Categories : ASEAN Countries Backpacker

 

Perkenalan pertama dengan sungai Chao Praya tak bisa dibilang manis,  kala tahun 2011 sungai ini merendam sebagian kota Bangkok selama berminggu-minggu. Walau kala itu Bangkok hanya sebagai tempat persinggahan sebelum melanjutkan perjalanan ke Laos, kesan Chao Praya tertanam mendalam. Dua tahun kemudian kala kembali ke Bangkok, hanya dari pinggiran nya saja memandang riak sungai ini dari kawasan Khaosan.  Setelah itu tak sekalipun kesana lagi, walau berkali-kali menginjakkan kaki di kota ini semasa tour Indochina.

Baru di tahun 2017 melangkahkan kaki dari stasiun KA Hualamphong ke dermaga Ratchawong karena merupakan moda transport termurah menuju ke Wat Arun dan Wat Po.  Sejak itu barulah beberapa kali menyusuri sungai Chao Praya lalu sedikit demi sedikit merasakan persahabatan dengan sungai yang dulu menunda perjalanan kami berminggu-minggu itu.

Sejak belajar mendayung di sungai Citarum dulu, sejak itu pula  saya merasa dekat dengan sungai dan selalu merasakan kekuatan alirannya.  Kekuatan yang dibawanya tidak menakutkan, melainkan mengagumkan. Aliran yang tenang namun penuh tenaga itu seperti kepribadian yang bersahaja.

Kesan pertama kala di pier Ratchawong adalah takjub dengan melimpahnya ikan-ikan di pinggir sungai. Ukurannya besar-besar karena tak pernah ditangkapi, bahkan beberapa kali tampak ditaburi pelet. Tentu saja menimbulkan kegaduhan tersendiri di pinggir sungai kala pelet ditaburkan.

Tiba-tiba saya menyadari bahwa Chao Praya adalah sungai besar di Indochina yang paling sering dikunjungi. Aneh bahwa selama di Saigon saya tak pernah menyusuri sungai Saigon yang besar itu.  Sungai Mekong beberapa kali disambangi namun sangat insidental, sementara Chao Praya dilongok tiap kali ke Bangkok. Tak lengkap rasanya bila tak menyapa Chao Praya saat kembali ke kota metropolitan ini. Mungkin karena secara tak sadar melarikan diri dari gemerlap kosmopolitan Bangkok kedalam pelukan bersahaja Chao Praya. Bukan kah tiap orang pada dasarnya merindukan kesahajaan? Atau mungkin saya merindukan Citarum dan sungai-sungai yang pernah membesarkan saya di alirannya? Entahlah..

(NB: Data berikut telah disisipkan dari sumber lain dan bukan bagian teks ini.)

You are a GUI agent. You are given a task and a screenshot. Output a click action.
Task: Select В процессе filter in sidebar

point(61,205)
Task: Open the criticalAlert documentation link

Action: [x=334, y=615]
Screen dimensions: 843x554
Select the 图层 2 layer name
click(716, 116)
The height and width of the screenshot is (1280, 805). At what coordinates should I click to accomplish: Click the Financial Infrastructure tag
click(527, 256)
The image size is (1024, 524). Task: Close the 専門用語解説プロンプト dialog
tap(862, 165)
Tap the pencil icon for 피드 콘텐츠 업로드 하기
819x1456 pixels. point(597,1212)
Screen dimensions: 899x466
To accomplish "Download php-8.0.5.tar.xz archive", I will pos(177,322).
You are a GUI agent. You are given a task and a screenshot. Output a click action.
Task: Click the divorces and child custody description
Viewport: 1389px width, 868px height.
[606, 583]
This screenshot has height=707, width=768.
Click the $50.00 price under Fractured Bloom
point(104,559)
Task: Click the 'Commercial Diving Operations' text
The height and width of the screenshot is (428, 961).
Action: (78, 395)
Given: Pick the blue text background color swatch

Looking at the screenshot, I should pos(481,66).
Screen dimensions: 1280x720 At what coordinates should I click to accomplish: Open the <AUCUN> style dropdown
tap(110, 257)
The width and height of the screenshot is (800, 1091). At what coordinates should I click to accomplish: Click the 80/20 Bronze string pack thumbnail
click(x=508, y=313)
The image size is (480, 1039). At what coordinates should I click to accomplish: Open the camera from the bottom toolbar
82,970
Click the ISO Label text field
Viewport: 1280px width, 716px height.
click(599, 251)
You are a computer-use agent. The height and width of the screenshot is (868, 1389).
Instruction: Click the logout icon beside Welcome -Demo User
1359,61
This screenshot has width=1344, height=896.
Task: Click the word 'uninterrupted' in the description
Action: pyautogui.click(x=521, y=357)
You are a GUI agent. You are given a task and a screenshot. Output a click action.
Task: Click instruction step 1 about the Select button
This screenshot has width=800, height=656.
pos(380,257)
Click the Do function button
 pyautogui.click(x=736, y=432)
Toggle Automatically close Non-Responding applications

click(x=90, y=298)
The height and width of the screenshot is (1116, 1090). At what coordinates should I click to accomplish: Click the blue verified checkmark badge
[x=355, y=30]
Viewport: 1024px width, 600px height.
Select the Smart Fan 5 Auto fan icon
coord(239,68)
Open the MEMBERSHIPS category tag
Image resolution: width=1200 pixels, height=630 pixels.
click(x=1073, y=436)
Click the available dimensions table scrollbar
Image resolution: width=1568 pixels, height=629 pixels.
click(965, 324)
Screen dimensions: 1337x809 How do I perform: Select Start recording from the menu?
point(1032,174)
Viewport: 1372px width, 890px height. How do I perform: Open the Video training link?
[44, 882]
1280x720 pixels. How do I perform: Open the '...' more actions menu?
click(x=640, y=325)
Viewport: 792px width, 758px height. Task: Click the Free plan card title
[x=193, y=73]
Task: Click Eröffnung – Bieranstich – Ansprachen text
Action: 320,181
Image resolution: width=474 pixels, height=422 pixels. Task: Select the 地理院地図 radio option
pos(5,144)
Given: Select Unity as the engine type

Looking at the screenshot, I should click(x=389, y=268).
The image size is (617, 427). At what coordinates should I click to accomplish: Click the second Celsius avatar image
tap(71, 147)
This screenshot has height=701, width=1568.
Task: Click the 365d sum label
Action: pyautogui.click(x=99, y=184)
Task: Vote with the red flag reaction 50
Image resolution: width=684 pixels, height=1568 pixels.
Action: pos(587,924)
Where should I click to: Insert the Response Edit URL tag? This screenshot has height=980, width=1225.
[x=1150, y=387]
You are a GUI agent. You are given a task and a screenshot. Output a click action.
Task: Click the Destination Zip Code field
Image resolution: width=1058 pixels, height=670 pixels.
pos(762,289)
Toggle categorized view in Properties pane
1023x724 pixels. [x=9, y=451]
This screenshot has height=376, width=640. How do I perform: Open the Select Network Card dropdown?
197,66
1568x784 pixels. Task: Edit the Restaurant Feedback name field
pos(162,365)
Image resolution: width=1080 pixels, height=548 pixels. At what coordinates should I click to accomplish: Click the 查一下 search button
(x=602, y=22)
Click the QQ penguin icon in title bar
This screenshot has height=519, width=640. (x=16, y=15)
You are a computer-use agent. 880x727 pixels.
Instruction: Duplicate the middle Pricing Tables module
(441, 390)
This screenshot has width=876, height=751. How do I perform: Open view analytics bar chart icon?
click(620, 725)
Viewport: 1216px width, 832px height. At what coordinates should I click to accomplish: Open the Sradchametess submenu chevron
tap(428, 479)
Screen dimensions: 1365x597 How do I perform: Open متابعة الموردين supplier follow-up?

Saya pun teringat pada puisi rindu pada Chao Praya karya seorang teman :

 

 

Bagaimana Kabar Chao Praya Hari Ini?

Apakah air sungainya kini meluap luap

seperti perasaan yang bergejolak ini mencari cari muara.

Birukah langitnya? Di sini mendung menggelayut

hanyut dengan kantung kantung mata didalamnya, 

sisa isak tangis di malam tadi.

Aku ingin tahu.

Apakah  senja di Chao Praya kali ini sangat romantis?

Menguningkah langitnya?

Di sini senja berwarna abu-abu. Seburam pikiranku akan masa depanku.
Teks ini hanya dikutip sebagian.